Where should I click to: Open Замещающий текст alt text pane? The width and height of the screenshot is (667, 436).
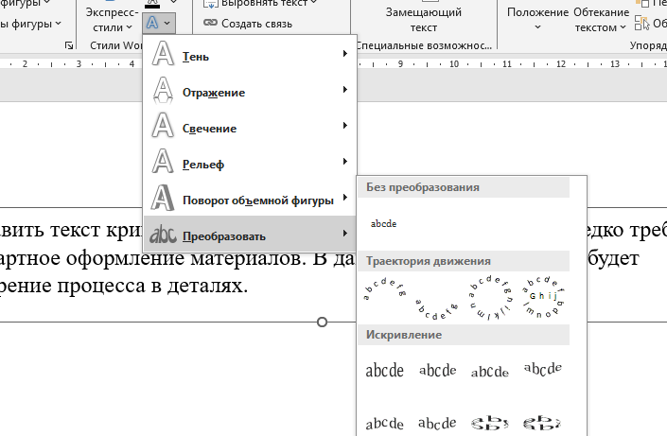[423, 20]
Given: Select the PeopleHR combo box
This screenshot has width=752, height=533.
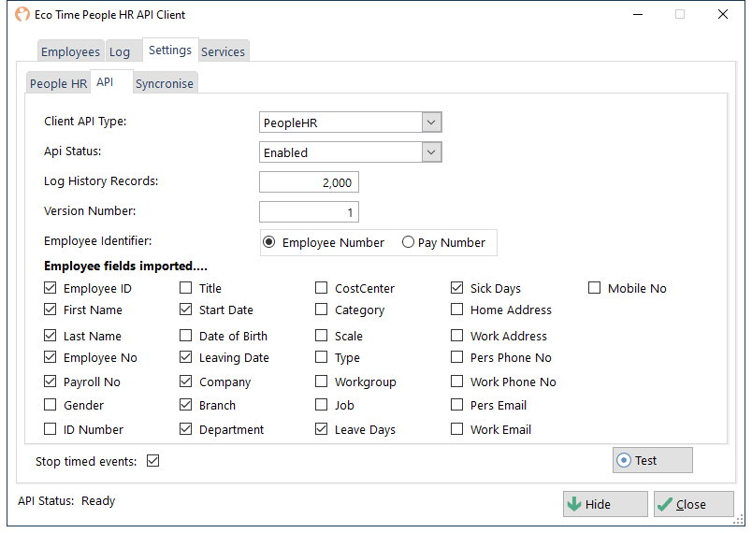Looking at the screenshot, I should pos(350,122).
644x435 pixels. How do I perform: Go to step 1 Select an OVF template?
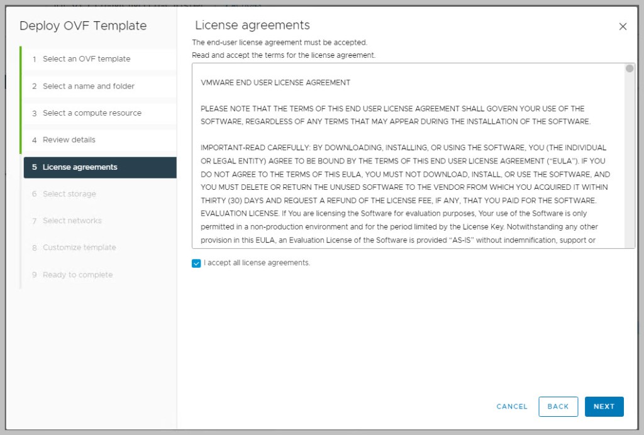pos(86,59)
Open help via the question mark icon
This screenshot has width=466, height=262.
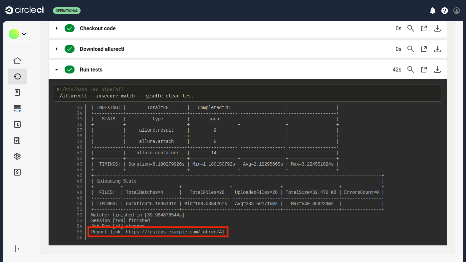(445, 10)
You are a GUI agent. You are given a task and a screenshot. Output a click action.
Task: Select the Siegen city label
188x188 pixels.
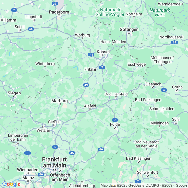click(x=14, y=93)
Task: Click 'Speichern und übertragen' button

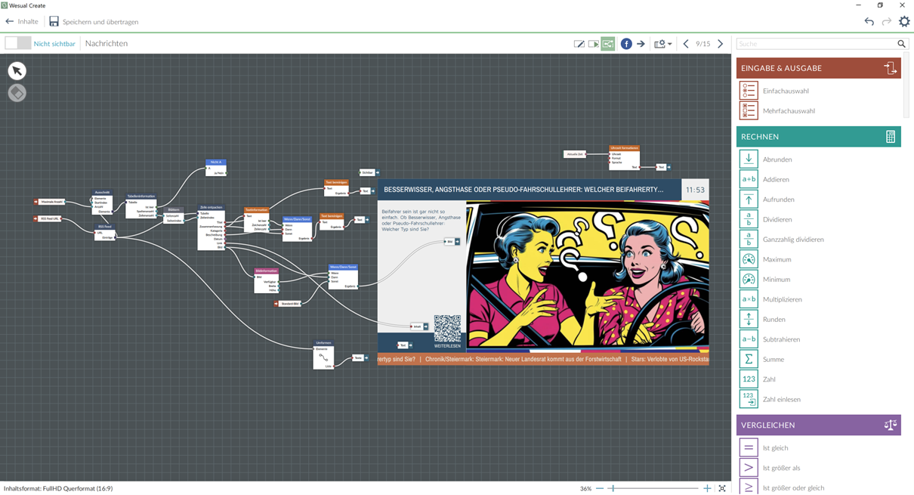Action: coord(94,22)
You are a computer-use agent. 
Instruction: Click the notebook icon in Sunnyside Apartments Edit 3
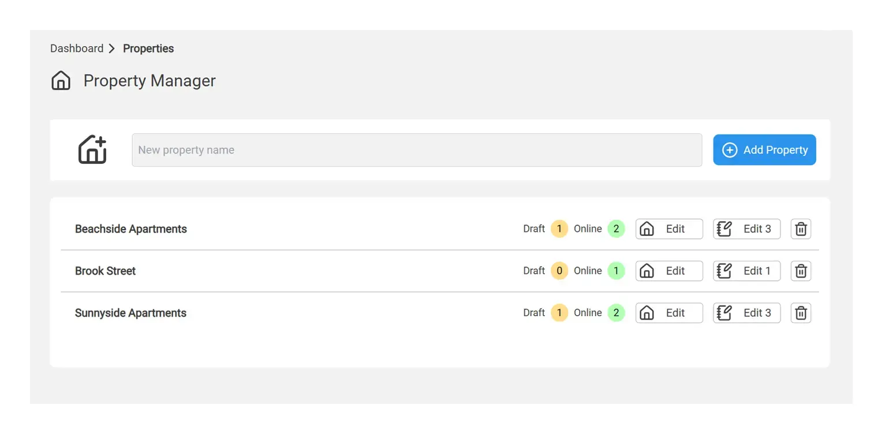point(725,313)
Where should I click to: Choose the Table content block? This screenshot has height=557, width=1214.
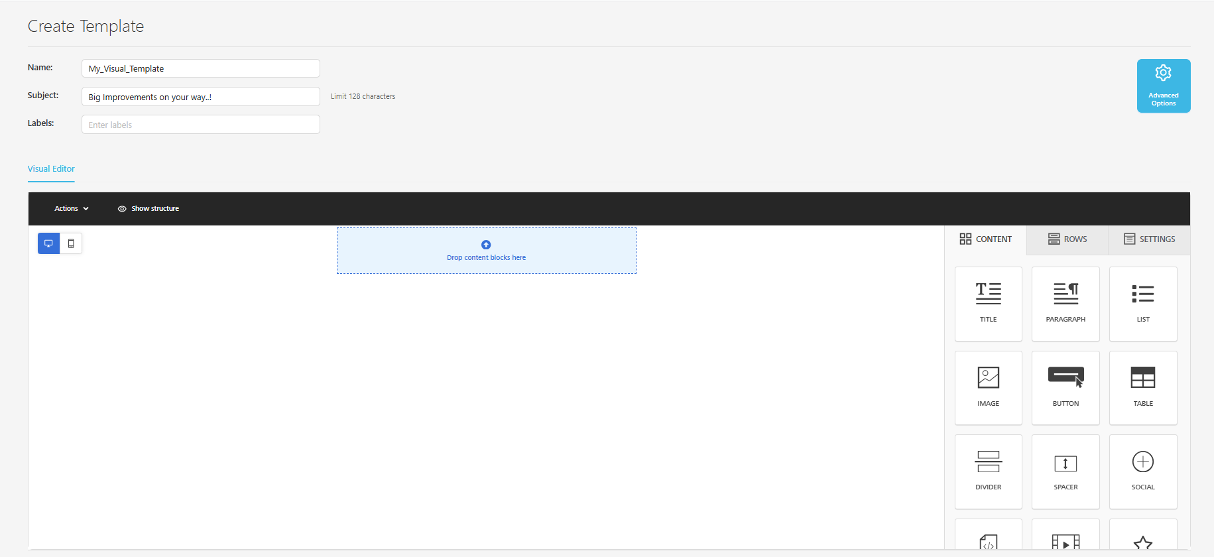1143,388
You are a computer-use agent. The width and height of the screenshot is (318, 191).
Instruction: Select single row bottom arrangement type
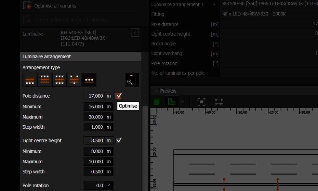tap(30, 80)
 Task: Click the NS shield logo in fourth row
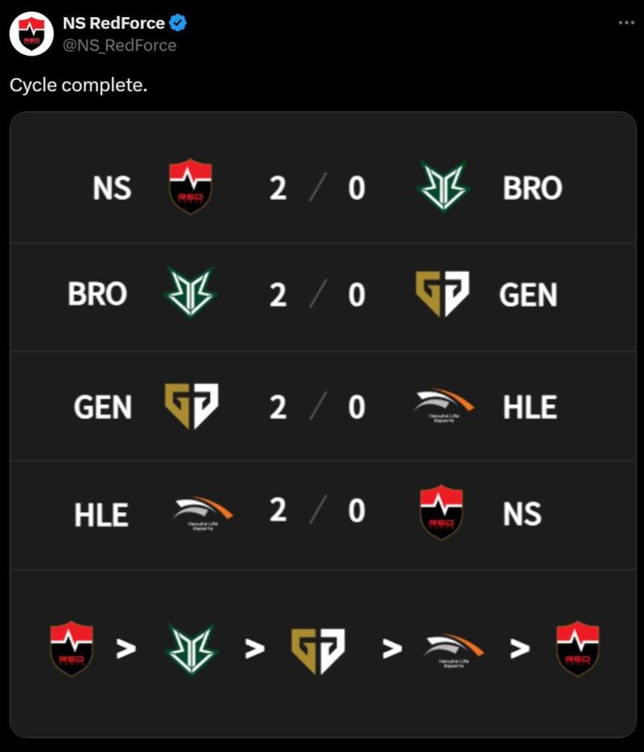point(442,513)
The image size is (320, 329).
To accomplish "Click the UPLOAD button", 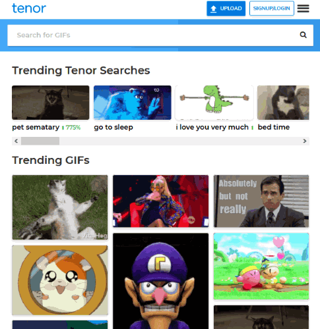I will point(226,9).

☆ ☆ ☆ ☆

Work required: Your task is to copy each line of the listing that holds the word "computer".

Answer to this problem:
You are a computer-use agent. 
You are a computer-use agent. The width and height of the screenshot is (318, 191).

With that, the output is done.